[Data for this exercise]:
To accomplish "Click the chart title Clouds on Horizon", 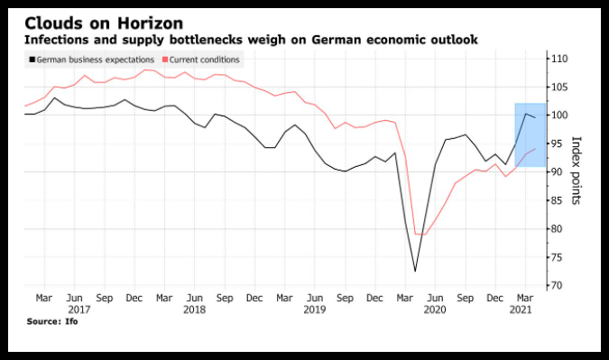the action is pos(104,23).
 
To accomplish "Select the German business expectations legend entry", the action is pos(92,60).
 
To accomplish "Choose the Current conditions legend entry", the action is pos(201,60).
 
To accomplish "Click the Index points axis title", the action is pos(576,171).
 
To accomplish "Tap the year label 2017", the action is pos(78,309).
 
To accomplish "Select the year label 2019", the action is pos(315,309).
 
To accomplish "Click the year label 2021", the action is pos(521,309).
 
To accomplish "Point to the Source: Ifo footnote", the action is pos(52,321).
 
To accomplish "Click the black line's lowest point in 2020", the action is pos(415,271).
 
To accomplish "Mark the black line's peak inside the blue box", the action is pos(525,114).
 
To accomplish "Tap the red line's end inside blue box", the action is pos(536,149).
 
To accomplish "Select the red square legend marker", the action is pos(165,60).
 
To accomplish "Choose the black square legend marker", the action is pos(32,60).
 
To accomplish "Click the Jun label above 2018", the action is pos(195,299).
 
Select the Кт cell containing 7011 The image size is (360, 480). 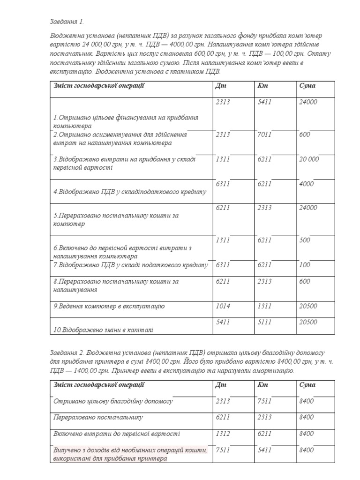pos(264,135)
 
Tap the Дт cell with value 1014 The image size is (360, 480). pos(223,306)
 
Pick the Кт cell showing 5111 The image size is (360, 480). pos(264,322)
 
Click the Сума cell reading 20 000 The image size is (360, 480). pos(309,159)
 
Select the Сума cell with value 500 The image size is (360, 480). pos(304,240)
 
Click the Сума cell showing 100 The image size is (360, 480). pos(304,265)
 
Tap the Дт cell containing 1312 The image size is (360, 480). pos(223,434)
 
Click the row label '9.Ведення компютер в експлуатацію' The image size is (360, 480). pos(109,307)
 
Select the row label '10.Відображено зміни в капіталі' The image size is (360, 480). pos(103,330)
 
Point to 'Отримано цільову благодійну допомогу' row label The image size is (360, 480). pos(113,401)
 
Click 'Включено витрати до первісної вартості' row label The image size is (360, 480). pos(116,434)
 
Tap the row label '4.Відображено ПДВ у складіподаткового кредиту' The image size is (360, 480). pos(129,192)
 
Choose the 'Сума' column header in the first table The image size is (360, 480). pos(307,86)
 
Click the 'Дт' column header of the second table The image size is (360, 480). pos(220,385)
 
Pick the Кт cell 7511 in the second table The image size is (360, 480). pos(264,401)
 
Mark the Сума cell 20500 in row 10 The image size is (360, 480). pos(308,322)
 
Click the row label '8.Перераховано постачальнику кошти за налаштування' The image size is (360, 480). pos(116,285)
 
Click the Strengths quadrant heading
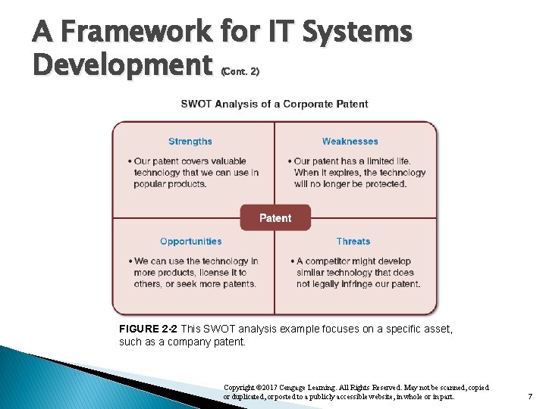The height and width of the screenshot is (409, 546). (190, 142)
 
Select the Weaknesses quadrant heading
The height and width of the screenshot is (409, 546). (350, 142)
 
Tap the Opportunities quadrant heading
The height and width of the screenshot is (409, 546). (191, 242)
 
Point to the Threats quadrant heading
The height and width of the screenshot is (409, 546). (353, 242)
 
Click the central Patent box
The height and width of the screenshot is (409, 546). (275, 218)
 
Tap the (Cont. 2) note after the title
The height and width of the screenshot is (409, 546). (240, 72)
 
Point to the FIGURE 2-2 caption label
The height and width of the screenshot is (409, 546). (148, 329)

[Exercise description]: Return the lines verbatim, starting at the one containing "Point to the Threats quadrant heading" and ending with the final line above, both included.

[Response to the exercise]:
Point to the Threats quadrant heading
The height and width of the screenshot is (409, 546). (353, 242)
 
Click the central Patent box
The height and width of the screenshot is (409, 546). (275, 218)
 
Tap the (Cont. 2) note after the title
The height and width of the screenshot is (409, 546). (240, 72)
 
Point to the FIGURE 2-2 caption label
The height and width of the screenshot is (409, 546). (148, 329)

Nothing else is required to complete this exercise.